Write the records out once more. Leave each line exactly as given.
=======
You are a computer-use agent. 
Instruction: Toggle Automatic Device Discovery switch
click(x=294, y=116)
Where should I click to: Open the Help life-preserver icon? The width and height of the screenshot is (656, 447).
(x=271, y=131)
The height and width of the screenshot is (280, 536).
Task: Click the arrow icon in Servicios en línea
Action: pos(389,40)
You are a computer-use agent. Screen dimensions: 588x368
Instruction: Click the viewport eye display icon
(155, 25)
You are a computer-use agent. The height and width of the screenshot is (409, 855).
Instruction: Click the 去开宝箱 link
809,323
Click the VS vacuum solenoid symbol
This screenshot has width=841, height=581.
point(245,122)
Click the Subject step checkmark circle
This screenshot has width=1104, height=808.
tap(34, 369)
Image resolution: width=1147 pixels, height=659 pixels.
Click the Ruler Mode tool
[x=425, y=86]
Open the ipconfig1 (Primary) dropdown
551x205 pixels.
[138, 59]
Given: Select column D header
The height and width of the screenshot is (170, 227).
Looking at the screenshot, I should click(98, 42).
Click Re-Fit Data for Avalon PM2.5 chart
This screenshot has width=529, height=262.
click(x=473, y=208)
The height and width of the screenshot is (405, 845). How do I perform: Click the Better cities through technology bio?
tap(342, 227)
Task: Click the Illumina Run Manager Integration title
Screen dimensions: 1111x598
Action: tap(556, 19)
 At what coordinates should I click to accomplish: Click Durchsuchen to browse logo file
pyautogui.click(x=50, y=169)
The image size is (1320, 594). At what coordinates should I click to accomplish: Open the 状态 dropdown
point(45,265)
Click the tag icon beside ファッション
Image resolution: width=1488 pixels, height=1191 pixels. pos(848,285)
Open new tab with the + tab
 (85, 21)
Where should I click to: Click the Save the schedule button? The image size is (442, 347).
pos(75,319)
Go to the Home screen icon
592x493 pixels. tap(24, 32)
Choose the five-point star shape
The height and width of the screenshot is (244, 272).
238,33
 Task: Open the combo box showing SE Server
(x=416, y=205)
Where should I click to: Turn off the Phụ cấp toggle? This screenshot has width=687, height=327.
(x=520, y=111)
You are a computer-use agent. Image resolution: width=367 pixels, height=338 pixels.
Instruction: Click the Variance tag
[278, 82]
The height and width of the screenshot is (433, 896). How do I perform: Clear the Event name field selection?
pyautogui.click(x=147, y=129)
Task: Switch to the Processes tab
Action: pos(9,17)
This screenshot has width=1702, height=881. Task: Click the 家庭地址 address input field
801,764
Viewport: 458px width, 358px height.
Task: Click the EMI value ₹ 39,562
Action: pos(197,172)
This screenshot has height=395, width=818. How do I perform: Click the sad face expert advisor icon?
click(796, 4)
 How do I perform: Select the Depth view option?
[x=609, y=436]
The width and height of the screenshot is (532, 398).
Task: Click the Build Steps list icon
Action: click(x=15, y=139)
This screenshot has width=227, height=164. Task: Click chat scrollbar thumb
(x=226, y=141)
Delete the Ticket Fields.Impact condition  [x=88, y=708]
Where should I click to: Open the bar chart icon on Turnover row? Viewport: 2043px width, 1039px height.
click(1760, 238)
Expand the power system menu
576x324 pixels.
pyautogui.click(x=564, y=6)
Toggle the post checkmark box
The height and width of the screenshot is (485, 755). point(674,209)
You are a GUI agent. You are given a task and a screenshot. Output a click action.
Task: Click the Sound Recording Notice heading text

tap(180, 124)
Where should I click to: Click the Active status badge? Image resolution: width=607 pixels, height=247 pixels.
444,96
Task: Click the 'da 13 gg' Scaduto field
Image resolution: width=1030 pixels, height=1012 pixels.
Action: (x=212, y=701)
=======
**TASK OUTPUT**
You are a computer-use agent. 
Instruction: Toggle Automatic Device Discovery switch
click(x=294, y=116)
Where should I click to: Open the Help life-preserver icon? The width and height of the screenshot is (656, 447).
(x=271, y=131)
The height and width of the screenshot is (280, 536).
Task: Click the arrow icon in Servicios en línea
Action: pos(389,40)
You are a computer-use agent. Screen dimensions: 588x368
Instruction: Click the viewport eye display icon
(155, 25)
You are a computer-use agent. The height and width of the screenshot is (409, 855).
Instruction: Click the 去开宝箱 link
809,323
Click the VS vacuum solenoid symbol
This screenshot has width=841, height=581.
point(245,122)
Click the Subject step checkmark circle
This screenshot has width=1104, height=808.
tap(34, 369)
Image resolution: width=1147 pixels, height=659 pixels.
Click the Ruler Mode tool
[x=425, y=86]
Open the ipconfig1 (Primary) dropdown
551x205 pixels.
[138, 59]
Given: Select column D header
The height and width of the screenshot is (170, 227).
Looking at the screenshot, I should click(98, 42).
Click Re-Fit Data for Avalon PM2.5 chart
This screenshot has width=529, height=262.
click(x=473, y=208)
The height and width of the screenshot is (405, 845). How do I perform: Click the Better cities through technology bio?
tap(342, 227)
Task: Click the Illumina Run Manager Integration title
Screen dimensions: 1111x598
Action: tap(556, 19)
 At what coordinates should I click to accomplish: Click Durchsuchen to browse logo file
pyautogui.click(x=50, y=169)
The image size is (1320, 594). At what coordinates should I click to accomplish: Open the 状态 dropdown
point(45,265)
Click the tag icon beside ファッション
Image resolution: width=1488 pixels, height=1191 pixels. pos(848,285)
Open new tab with the + tab
 (85, 21)
Where should I click to: Click the Save the schedule button? The image size is (442, 347).
pos(75,319)
Go to the Home screen icon
592x493 pixels. tap(24, 32)
Choose the five-point star shape
The height and width of the screenshot is (244, 272).
238,33
 Task: Open the combo box showing SE Server
(x=416, y=205)
Where should I click to: Turn off the Phụ cấp toggle? This screenshot has width=687, height=327.
(x=520, y=111)
You are a computer-use agent. Image resolution: width=367 pixels, height=338 pixels.
Instruction: Click the Variance tag
[278, 82]
The height and width of the screenshot is (433, 896). How do I perform: Clear the Event name field selection?
pyautogui.click(x=147, y=129)
Task: Switch to the Processes tab
Action: pos(9,17)
This screenshot has width=1702, height=881. Task: Click the 家庭地址 address input field
801,764
Viewport: 458px width, 358px height.
Task: Click the EMI value ₹ 39,562
Action: pos(197,172)
This screenshot has height=395, width=818. How do I perform: Click the sad face expert advisor icon?
click(796, 4)
 How do I perform: Select the Depth view option?
[x=609, y=436]
The width and height of the screenshot is (532, 398).
Task: Click the Build Steps list icon
Action: click(x=15, y=139)
This screenshot has width=227, height=164. Task: Click chat scrollbar thumb
(x=226, y=141)
Delete the Ticket Fields.Impact condition  [x=88, y=708]
Where should I click to: Open the bar chart icon on Turnover row? Viewport: 2043px width, 1039px height.
click(1760, 238)
Expand the power system menu
576x324 pixels.
pyautogui.click(x=564, y=6)
Toggle the post checkmark box
The height and width of the screenshot is (485, 755). point(674,209)
You are a GUI agent. You are given a task and a screenshot. Output a click action.
Task: Click the Sound Recording Notice heading text

tap(180, 124)
Where should I click to: Click the Active status badge? Image resolution: width=607 pixels, height=247 pixels.
444,96
Task: Click the 'da 13 gg' Scaduto field
Image resolution: width=1030 pixels, height=1012 pixels.
Action: (x=212, y=701)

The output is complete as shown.